Anomalous Surface Behavor in Temperature-Dependent LEED Study of Sr₃Ir₂O₇

The temperature dependent low-energy electron diffraction (LEED) studies on Sr₃Ir₂O₇(001) show a behavior that contradicts the expected Debye-Waller scattering. According to Debye-Waller scattering, a finite Debye temperature would imply a decrease in LEED scattering intensities with increasing temperature, but this is not observed between room temperature and roughly 400 K in Sr₃Ir₂O₇ at low electron kinetic energies. Instead, there is a significant enhancement in the intensities of the LEED diffraction spots before an attenuation in intensity sets in, with increasing temperature. Hence, there is an anomaly in the surface behavior of Sr₃Ir₂O₇(001) which contradicts the Debye-Waller scattering theory. However, at higher electron kinetic energies, the LEED intensity behavior becomes more characteristic of a finite Debye temperature. A Debye temperature of 270±22 K was obtained at an electron kinetic energy of 51.7 eV which is very surface sensitive because of the limited electron mean free path. At 162.0 eV electron kinetic energy, a Debye temperature of 457±19 K was derived from the temperature-dependent LEED. This is much more representative of the bulk. In fact, this bulk Debye temperature is in-line with known Debye temperatures of other similar oxides.
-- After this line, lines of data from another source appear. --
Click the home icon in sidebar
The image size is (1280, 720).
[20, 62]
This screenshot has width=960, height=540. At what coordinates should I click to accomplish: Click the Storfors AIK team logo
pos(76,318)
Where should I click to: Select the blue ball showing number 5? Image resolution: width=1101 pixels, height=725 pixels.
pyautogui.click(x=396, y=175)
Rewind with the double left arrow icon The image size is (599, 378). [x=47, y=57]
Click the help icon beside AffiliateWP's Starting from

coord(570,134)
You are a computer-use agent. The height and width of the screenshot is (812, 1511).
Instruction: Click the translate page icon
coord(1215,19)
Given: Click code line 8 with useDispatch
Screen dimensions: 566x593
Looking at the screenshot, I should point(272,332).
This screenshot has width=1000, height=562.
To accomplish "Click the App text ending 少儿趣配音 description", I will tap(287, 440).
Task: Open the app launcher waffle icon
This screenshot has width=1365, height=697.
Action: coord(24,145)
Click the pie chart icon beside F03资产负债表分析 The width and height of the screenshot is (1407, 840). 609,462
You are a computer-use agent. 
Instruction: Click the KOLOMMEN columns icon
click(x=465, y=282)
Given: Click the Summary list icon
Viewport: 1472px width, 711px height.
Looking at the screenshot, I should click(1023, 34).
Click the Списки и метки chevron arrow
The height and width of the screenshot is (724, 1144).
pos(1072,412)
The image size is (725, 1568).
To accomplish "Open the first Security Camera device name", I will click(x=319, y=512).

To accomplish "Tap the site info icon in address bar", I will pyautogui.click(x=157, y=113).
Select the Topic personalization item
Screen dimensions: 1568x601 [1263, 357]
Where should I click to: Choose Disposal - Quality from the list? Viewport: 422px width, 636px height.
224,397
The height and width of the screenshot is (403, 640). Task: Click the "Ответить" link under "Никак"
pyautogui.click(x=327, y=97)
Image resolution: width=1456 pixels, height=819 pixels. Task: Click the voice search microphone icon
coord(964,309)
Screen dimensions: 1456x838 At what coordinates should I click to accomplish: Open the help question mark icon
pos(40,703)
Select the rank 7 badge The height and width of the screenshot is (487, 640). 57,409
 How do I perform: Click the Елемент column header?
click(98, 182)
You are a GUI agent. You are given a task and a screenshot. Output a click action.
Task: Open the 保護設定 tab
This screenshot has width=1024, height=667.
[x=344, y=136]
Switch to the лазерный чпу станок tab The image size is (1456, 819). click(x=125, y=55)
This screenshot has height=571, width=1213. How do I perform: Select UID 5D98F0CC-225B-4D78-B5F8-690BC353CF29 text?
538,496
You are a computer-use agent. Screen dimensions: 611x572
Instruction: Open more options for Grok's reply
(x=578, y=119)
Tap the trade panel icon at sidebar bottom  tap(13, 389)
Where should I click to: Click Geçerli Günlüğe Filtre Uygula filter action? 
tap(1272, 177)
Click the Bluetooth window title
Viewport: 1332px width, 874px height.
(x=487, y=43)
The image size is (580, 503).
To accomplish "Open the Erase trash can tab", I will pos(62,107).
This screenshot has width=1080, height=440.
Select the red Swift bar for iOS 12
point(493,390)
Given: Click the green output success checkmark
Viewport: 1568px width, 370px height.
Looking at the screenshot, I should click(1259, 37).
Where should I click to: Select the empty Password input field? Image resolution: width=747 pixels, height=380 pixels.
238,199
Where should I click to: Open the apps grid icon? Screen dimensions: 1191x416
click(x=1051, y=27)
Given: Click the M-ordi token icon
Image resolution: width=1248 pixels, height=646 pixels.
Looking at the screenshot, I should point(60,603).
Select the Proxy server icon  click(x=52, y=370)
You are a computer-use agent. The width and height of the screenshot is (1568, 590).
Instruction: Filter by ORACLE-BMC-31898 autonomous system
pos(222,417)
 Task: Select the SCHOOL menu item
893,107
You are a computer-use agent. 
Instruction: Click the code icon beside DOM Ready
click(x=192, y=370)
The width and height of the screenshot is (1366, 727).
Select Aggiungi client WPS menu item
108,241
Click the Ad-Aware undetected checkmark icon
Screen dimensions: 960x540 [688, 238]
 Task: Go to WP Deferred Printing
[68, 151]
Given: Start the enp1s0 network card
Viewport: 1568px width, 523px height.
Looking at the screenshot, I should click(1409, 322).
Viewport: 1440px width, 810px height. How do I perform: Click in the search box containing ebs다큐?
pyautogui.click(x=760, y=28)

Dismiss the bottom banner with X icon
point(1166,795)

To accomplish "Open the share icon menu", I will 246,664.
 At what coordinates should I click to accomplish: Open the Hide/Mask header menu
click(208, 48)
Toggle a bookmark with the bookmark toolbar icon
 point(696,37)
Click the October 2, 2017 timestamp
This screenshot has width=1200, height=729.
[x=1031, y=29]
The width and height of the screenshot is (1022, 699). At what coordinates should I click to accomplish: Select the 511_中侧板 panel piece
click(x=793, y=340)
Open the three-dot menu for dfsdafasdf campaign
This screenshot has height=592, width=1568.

This anomaly in the surface behavior of Sr₃Ir₂O₇(001) might be attributed to temperature-induced surface segregation, strong correlation, a structural transition, or an insulator-metal phase transition. By carrying out angle resolved X-ray photoemission spectroscopy, surface segregation has been excluded as a cause of the observed anomaly. However, electron transport measurements indicate a carrier activation energy that is in close agreement with the thermal energy at which the surface goes from anomalous behavior to Debye-Waller behavior in LEED, suggesting a phase transition associated with changing carrier concentration. This suggests that the LEED intensity at the surface of Sr₃Ir₂O₇(001) does not follow the expected Debye-Waller behavior, up to roughly 400 K due to increasing charge carrier concentration which dampens vibrational amplitudes.